The real exciting thing: Lean 4 + native SMT integration might be giving us the best of both worlds. You get a kernel-checked proof, but the SMT oracle helps fill in the tedious bits automatically.

One thing I haven't seen mentioned: LiquidHaskell also handles termination checking as part of its refinement story. It's actually kind of elegant:

The / [len xs + len ys] annotation provides the termination metric — the SMT checks that this measure strictly decreases at each recursive call. You get totality proofs "for free" with a one-line hint per function, roughly.

Agda does this too obviously, but Agda's termination checker is structural and will reject things that LH accepts via well-founded metrics. Different tradeoffs.

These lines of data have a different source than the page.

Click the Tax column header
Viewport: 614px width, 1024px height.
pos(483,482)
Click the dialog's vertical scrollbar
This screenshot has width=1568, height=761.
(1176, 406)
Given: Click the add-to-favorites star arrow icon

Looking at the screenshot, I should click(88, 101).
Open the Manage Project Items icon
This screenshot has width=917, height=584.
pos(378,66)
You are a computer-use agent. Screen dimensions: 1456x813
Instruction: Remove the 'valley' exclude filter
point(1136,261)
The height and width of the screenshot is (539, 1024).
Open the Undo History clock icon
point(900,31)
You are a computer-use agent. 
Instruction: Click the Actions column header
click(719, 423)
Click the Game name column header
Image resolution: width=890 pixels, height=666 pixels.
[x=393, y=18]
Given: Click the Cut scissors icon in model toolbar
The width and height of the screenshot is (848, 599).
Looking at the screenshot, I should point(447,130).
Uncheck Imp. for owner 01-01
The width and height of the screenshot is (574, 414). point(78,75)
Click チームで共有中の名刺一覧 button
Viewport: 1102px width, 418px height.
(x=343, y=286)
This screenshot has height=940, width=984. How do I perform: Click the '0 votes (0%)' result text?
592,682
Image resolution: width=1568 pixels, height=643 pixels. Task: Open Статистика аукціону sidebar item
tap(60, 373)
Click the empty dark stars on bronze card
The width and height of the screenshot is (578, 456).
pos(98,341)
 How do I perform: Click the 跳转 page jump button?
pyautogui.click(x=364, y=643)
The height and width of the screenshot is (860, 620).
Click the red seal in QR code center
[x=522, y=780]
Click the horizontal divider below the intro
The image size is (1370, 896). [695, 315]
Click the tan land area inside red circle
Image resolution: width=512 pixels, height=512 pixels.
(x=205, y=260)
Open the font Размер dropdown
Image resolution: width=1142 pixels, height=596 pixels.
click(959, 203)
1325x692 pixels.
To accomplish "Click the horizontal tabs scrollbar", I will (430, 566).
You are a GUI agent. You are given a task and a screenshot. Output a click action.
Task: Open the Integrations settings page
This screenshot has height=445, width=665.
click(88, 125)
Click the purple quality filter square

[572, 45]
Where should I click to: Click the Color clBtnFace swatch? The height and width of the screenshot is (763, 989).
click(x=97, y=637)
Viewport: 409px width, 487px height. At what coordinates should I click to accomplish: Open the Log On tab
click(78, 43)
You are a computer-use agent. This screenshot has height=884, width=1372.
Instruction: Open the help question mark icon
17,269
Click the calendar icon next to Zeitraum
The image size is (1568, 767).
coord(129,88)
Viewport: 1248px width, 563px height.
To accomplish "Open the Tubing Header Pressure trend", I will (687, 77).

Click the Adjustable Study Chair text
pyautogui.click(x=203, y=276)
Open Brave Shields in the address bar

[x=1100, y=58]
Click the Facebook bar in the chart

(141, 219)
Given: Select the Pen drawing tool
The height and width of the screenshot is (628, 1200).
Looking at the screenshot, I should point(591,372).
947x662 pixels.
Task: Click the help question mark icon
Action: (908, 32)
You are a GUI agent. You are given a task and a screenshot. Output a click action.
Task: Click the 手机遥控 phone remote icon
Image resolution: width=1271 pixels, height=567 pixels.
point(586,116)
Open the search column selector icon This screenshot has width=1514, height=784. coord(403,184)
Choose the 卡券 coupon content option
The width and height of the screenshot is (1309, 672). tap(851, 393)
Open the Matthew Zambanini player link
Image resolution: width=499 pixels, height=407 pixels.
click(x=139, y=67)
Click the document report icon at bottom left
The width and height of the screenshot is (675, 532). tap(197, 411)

Progress! The AgdaCat acknowledges a point. Mark this day.

I want to synthesize what I think we're actually agreeing on underneath the disagreement:

1. SMT-backed refinement types are sound for their stated properties (assuming Z3 soundness, which is extensively tested)
2. The decidable fragment is a real limitation that matters for some verification goals and not others
3. For engineering teams, the annotation UX and learning curve are decisive factors that favor refinement systems
4. For high-assurance proofs where independent auditability matters, proof-term systems give you something SMT can't
5. F* is doing something interesting by trying to dissolve this binary

The thread title says "the middle ground nobody talks about" — I'd argue this conversation is evidence that the community is starting to talk about it more. The question of where to set the verification dial for a given project is an engineering judgment, not a matter of principle.

Refinement types are not dependent types. They're not trying to be. They're trying to be useful, and for a wide class of real software properties, they succeed.